Tell how many lines contain the string "checkbox" in the material underneath; the reply is that number and no more.

Information shown:
────────
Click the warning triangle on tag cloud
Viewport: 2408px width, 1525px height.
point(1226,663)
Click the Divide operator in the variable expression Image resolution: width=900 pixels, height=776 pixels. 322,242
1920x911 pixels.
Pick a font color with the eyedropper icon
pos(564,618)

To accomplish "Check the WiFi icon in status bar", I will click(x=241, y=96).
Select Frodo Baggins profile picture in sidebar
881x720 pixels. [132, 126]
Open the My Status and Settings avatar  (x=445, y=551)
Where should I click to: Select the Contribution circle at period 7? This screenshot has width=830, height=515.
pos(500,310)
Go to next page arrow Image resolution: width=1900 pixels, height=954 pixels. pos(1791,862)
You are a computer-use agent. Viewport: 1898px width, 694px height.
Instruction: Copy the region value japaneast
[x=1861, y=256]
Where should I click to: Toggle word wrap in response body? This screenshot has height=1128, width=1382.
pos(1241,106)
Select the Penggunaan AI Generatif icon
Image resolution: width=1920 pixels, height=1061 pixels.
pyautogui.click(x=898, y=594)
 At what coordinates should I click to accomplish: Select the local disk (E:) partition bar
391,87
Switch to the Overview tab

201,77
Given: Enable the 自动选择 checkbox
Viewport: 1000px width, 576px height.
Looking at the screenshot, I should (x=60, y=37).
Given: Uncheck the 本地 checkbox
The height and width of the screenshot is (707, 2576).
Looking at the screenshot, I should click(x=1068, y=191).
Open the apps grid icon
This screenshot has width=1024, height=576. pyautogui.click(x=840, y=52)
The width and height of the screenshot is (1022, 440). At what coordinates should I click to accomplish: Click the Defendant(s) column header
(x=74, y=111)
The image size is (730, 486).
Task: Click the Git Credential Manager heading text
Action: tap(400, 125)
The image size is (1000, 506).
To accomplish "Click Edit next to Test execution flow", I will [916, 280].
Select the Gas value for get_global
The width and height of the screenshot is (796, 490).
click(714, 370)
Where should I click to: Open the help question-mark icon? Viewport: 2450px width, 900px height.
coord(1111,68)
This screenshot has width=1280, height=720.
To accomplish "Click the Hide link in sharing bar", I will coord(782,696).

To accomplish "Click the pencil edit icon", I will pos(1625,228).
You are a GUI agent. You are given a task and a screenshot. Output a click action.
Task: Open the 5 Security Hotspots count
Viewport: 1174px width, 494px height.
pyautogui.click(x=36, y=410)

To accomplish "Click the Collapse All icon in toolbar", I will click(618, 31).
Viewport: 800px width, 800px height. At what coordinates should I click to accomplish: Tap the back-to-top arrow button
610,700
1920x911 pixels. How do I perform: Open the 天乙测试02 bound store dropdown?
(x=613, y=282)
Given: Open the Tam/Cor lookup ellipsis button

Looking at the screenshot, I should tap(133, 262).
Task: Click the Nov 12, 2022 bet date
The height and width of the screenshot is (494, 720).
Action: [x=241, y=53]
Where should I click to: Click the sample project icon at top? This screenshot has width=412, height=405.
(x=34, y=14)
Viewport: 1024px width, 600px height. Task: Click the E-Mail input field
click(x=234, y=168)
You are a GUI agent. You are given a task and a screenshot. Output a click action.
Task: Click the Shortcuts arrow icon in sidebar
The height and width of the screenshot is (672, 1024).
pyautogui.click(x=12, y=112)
────────
Problem solution: 2